The amount of fixed capital needed to set up a business varies from industry to
industry. Industrial manufactureres, telecommunications providers and oil
exporation firms require high investments, against this, a trading concern may not.

SLIDE 6
(net) working capital is the capital needed for day-to-day operations of a business. It
consists of those assets which are either in the form of cash or can easily be
converted into cash, e.g. Cash and bank balances, debtors, bills receivable, stock,
etc.
Positive WC means that the company is able to pay off its short-term liabilities x
negative WC means that a company currently is unable to meet its short-term
liabilities with its current assets (cash, accounts receivable and inventory).
A declining working capital ration over a longer time period could also be a red flag
that warrants further analysis.

A part of WC is required at all times to maintain minimum level of stock and cash to
pay wages and salaries, this part of WC is called permanent WC.

SLIDE 7: The requirement for fixed and working capital increases with the growth
and expansion of a business.

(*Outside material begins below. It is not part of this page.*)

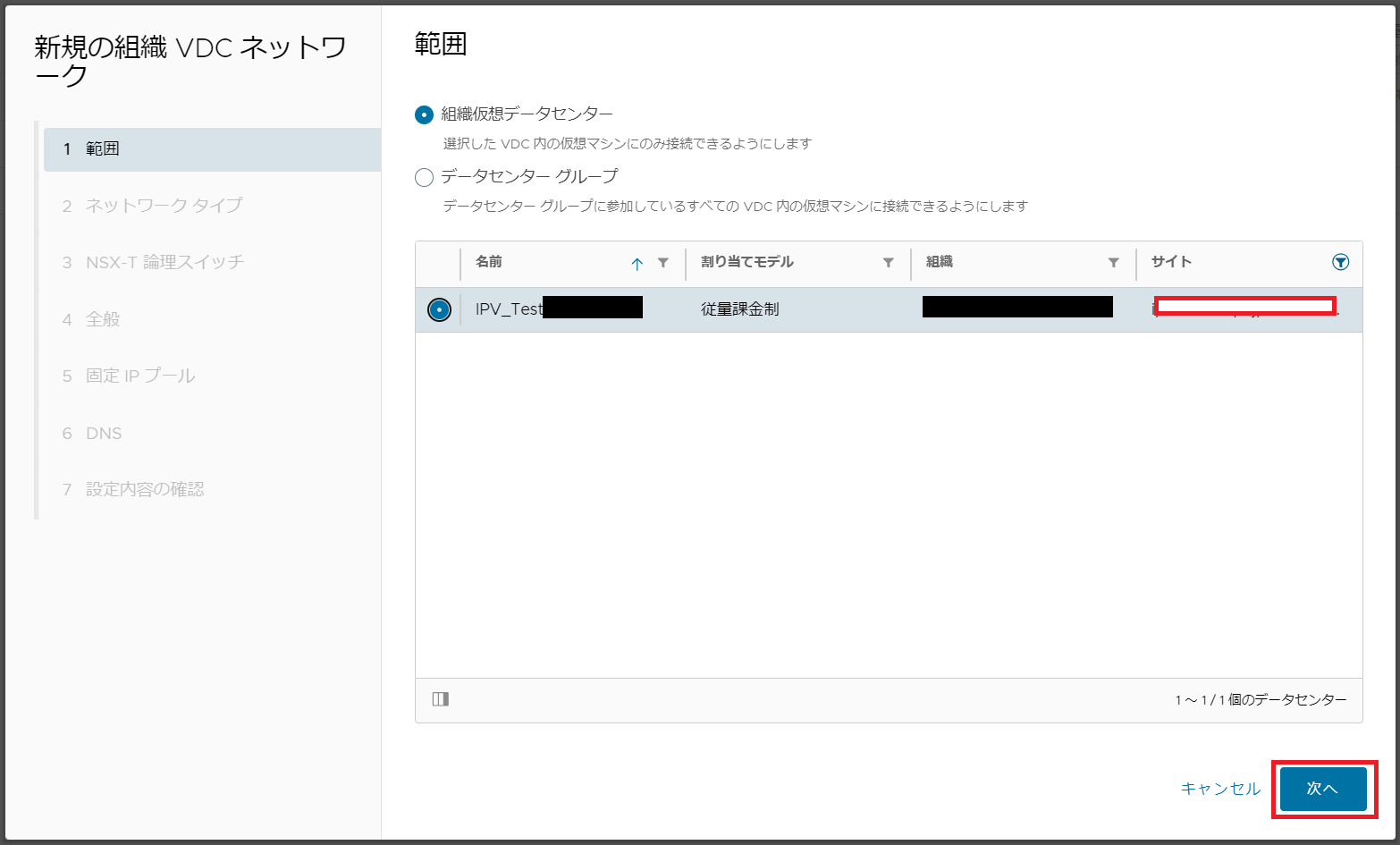
Task: Select the IPV_Test datacenter radio button
Action: (438, 308)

At times additional funds are required for upgrading
the technology employed so that the cost of production or operations can be
reduced. Similarly, they may be required for building higher inventories for
upcoming season, to shift business to a new location.
Where can you raise the funds?
Short = less than a year, medium = 1 5 years, long term = more than five years
Other purchases: S: payment of wages, rent, insurance; M: ronavation, heavy
advertising, L: plant and machineries;
Other sources: S: loans from commercial banks and partners, M: public deosits,
lease financing and loans from financial institutions; L: long-term borrowings, loans
from financial institutions.

SLIDE 9: Urgency of requirement is one of the factors affecting the choice of


finance. It also affects the cost for procuring.
Cost of finance is normally measured in terms of the extra money that needs to be
paid to secure the initial amount, interest payable is one of them. The cheapest
form of money to a business comes from its retained earnings.
Unless there is some sort of guarantee, projects with a higher risk factor find it
difficult t oraise fund from external sources.
Duration for requirement of finance: to correctly judge the time frame for which
additional requirement of finance is necessary is crucial, based on calculation.
Venture capital is money provided by investors to start-up firms and small
businesses with perceived long-term growth potential; known as a kind of risk
capital because of the element of risk relating to the future creation of profits and
cash flow.

SLIDE 11: Finance and accounting are not the same thing.
Accounting is concerned with financial record keeping, the production of periodic
reports, statements and analyses; dissemination of information to managers and, to
some extent, to investors and the world outside the business; by output, quality,
relevance and timeliness of its information is important
Finance is decision making, relies heavily on accounting reports as a database,
knowledge of past events may well be a good pointer to the future, however, the

role of a financial manager is not to provide information but use a portfolio of


managment skills.

Question:
Name any Financial managers skills collating, preparing and interpreting reports, budgets, accounts,
commentaries and financial statements
undertaking strategic analysis and assisting with strategic planning
producing long-term business plans
undertaking research into pricing, competitors and factors affecting
performance
controlling income, cash flow and expenditure
managing budgets
developing and managing financial systems/models
carrying out business modelling and risk assessments
supervising staff
liaising with managerial staff and other colleagues.